The workflow utilizes a tiered model strategy:

1. Structural Redesign (Claude Opus 4.7): For high-level changes—such as re-architecting a scene, adding new animation sequences, or significant layout shifts—we utilize Claude Opus 4.7. While more computationally expensive, its reasoning capabilities are necessary for complex spatial transformations.
2. Micro-Adjustments (Claude Sonnet 4.5/4.6): For granular changes—such as updating text strings (e.g., changing "Apple" to "Costco"), adjusting CSS padding, or altering hex codes—we switch to Claude Sonnet 4.5 or 4.6. This prevents hitting usage limits and optimizes the cost-to-performance ratio.

Refinement is handled through two primary interfaces within Claude Design:

• The Edit Tool: For direct manipulation of text and element properties.
• The Commenting System: For semantic instructions (e.g., "Increase the margin between the receipt icon and the text to prevent overlap").

Phase 5: Extraction, Post-Production, and Deployment

Since Claude Design generates animations within an HTML/CSS/JS environment, there is no native .mp4 export.

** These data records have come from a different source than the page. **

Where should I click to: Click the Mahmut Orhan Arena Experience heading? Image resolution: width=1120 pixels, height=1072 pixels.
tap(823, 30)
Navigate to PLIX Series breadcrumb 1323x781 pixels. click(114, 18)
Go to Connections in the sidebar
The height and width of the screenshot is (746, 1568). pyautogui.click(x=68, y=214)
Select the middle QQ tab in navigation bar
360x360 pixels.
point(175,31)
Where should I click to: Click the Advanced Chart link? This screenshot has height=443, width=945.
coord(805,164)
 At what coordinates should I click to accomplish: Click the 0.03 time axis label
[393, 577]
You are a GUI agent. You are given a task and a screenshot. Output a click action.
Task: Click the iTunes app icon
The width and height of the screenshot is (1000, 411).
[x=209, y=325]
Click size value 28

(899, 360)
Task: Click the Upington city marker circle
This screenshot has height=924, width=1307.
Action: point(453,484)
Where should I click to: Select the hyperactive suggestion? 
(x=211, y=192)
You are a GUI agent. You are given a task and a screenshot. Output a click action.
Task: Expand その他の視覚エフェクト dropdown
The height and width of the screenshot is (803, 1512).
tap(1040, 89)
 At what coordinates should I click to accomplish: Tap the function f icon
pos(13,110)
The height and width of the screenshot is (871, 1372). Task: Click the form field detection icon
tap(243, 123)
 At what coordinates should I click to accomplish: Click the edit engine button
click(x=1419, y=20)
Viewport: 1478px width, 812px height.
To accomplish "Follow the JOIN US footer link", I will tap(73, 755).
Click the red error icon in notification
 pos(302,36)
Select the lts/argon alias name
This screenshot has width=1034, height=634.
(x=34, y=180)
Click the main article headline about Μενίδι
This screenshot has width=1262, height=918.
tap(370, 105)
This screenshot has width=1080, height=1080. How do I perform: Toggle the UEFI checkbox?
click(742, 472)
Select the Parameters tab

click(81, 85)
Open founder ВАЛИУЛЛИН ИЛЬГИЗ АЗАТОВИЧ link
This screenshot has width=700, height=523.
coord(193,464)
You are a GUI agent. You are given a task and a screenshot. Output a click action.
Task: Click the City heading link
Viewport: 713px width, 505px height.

To bridge this gap, we use a "Present" mode workflow:

1. Capture: Open the animation in a new browser tab and use high-bitrate screen recording software to capture the HTML execution.
2. Audio Integration: Post-process the captured footage by layering non-copyrighted audio or AI-generated voiceovers (using assets from Pixabay or Mixkit) to provide narrative depth.
3. Deployment via Claude Code: The final step is integrating the video into the production landing page. Using Claude Code, we can programmatically analyze the existing codebase to identify the optimal DOM placement. We can implement advanced UI patterns, such as Exit-Intent Modals or Inline Hero Sections, ensuring the video is strategically positioned to maximize user engagement and conversion.

By treating video production as a structured pipeline of data extraction, prompt orchestration, and model-specific refinement, we transform a multi-day creative task into a 15-minute automated deployment.